# Anyone from Scotland UK?



## CEB32 (Mar 6, 2014)

Just a quick check


----------



## TopDawgENT (Feb 4, 2014)

yep


----------



## CEB32 (Mar 6, 2014)

Mind me asking where abouts?


----------



## TopDawgENT (Feb 4, 2014)

Glasgow, yourself?


----------



## MoonlitMadness (Mar 11, 2013)

I want to move to Scotland or Ireland. Anyone wanna let me shack up with them? Haha.


----------



## TopDawgENT (Feb 4, 2014)

MoonlitMadness said:


> I want to move to Scotland or Ireland. Anyone wanna let me shack up with them? Haha.

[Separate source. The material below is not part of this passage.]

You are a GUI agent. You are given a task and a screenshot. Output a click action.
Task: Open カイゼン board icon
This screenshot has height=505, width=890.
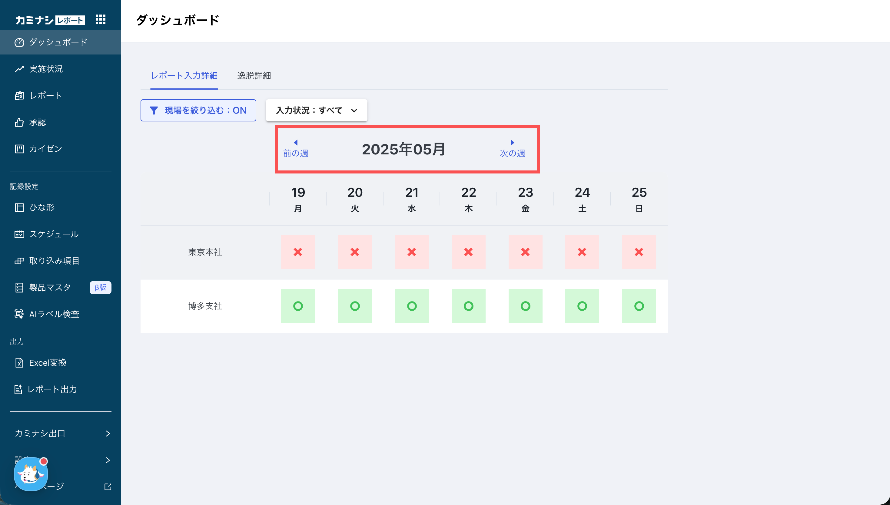pos(19,149)
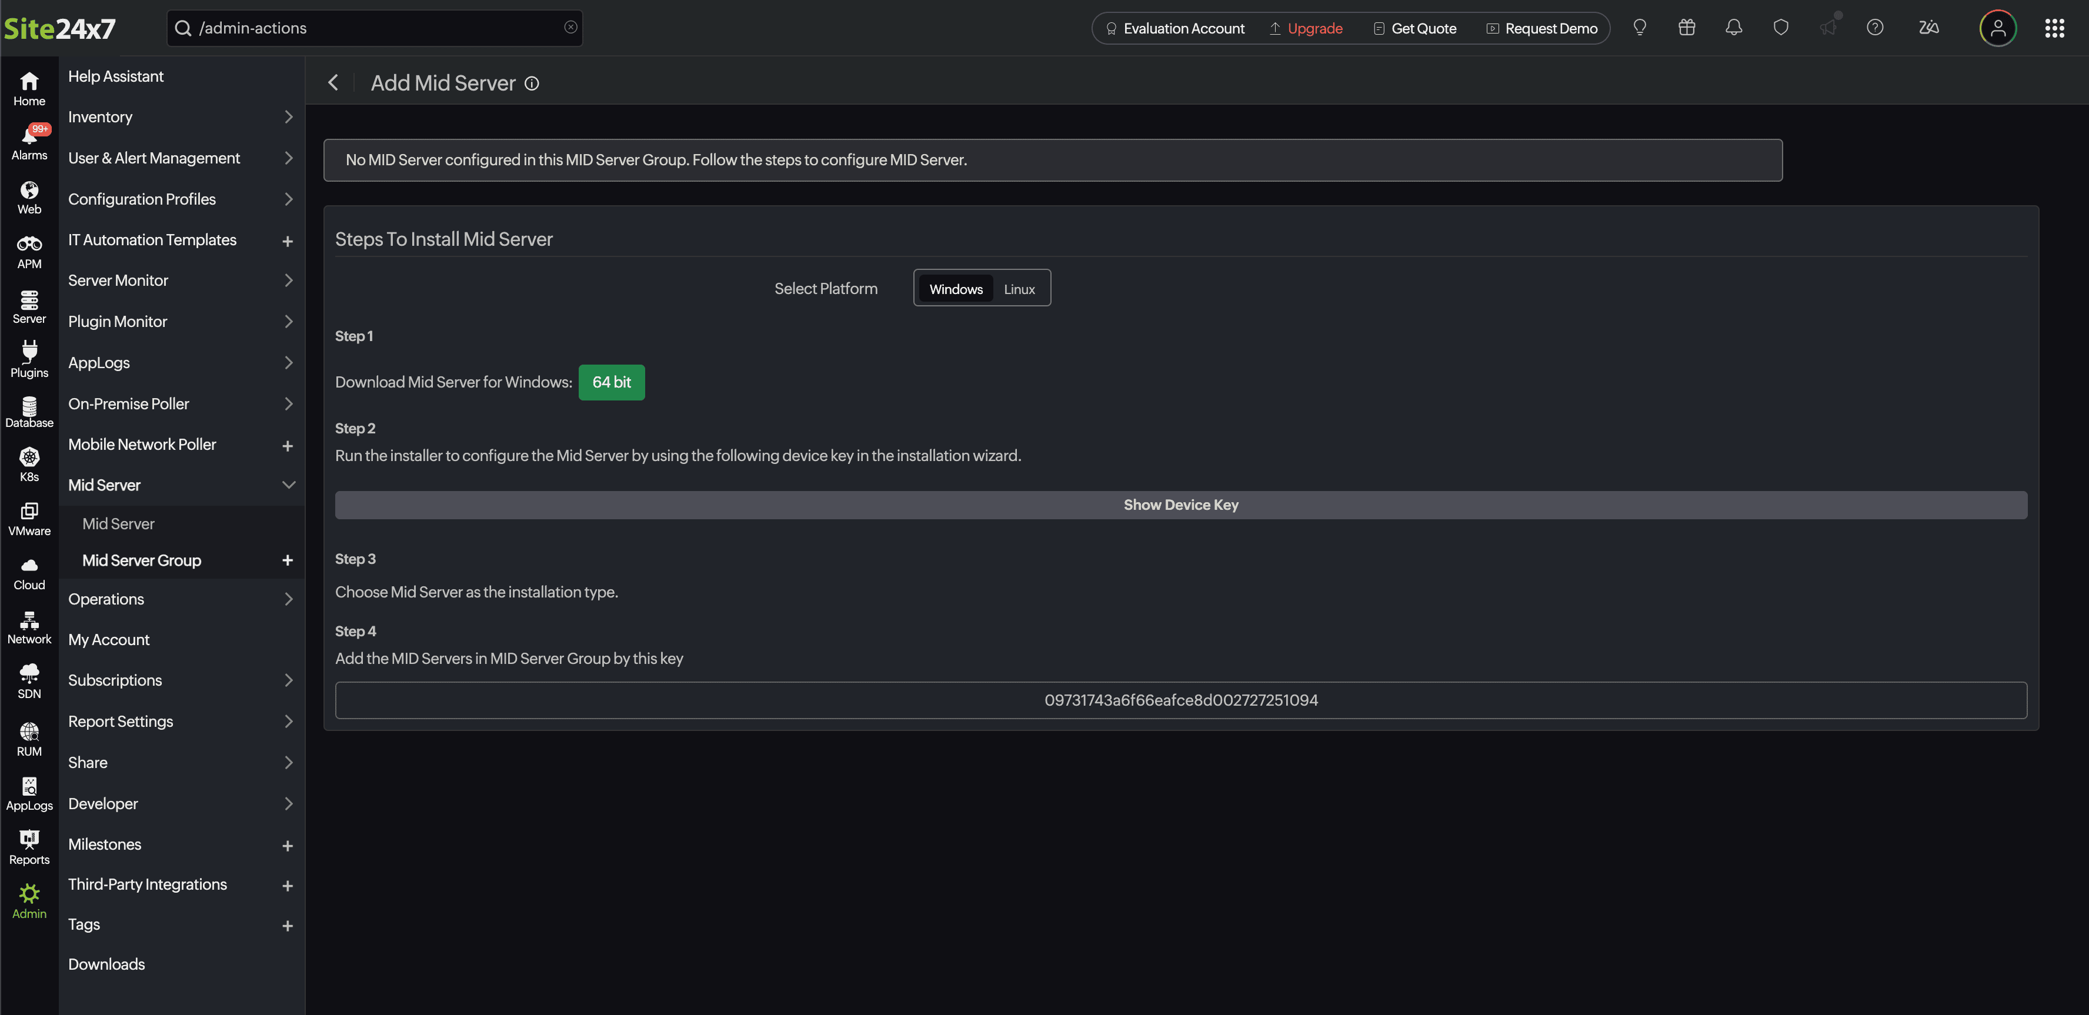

the shed out my back garden is going free. :lol


----------



## MoonlitMadness (Mar 11, 2013)

TopDawgENT said:


> the shed out my back garden is going free. :lol


Awesome lol wouldn't mind living in a shed tbh especially at no charge


----------



## CEB32 (Mar 6, 2014)

I have a spare bedroom funnily enough lol

I live in moray near Elgin


----------



## TopDawgENT (Feb 4, 2014)

MoonlitMadness said:


> Awesome lol wouldn't mind living in a shed tbh especially at no charge


its yours, u can even steal my wifi :b


----------



## TopDawgENT (Feb 4, 2014)

CEB32 said:


> I have a spare bedroom funnily enough lol
> 
> I live in moray near Elgin


The nice part of Scotland


----------



## CEB32 (Mar 6, 2014)

I would say thats the west coast, if you can cope with the midges. But its nice enough here. I prefer the quiet life ;-)


----------



## nightwalker (Nov 20, 2008)

i'm in fife for a few months


----------



## TopDawgENT (Feb 4, 2014)

you traveling?


----------



## nightwalker (Nov 20, 2008)

yeep


----------



## TopDawgENT (Feb 4, 2014)

nightwalker said:


> yeep


Where are u from originally? How u liking, or disliking :lol Scotland.


----------



## twitchy666 (Apr 21, 2013)

*I want to go there*

Been to Wales a lot. Not Ireland yet

Been boating near Bude island. I might be wrong...


----------



## CEB32 (Mar 6, 2014)

twitchy666 said:


> Been to Wales a lot. Not Ireland yet
> 
> Been boating near Bude island. I might be wrong...


Bude island? Not sure about that, but i grew up about 30 miles from Bude


----------



## nightwalker (Nov 20, 2008)

TopDawgENT said:


> Where are u from originally? How u liking, or disliking :lol Scotland.


From the US
I love Scotland, friendliest ppl I've ever met!!


----------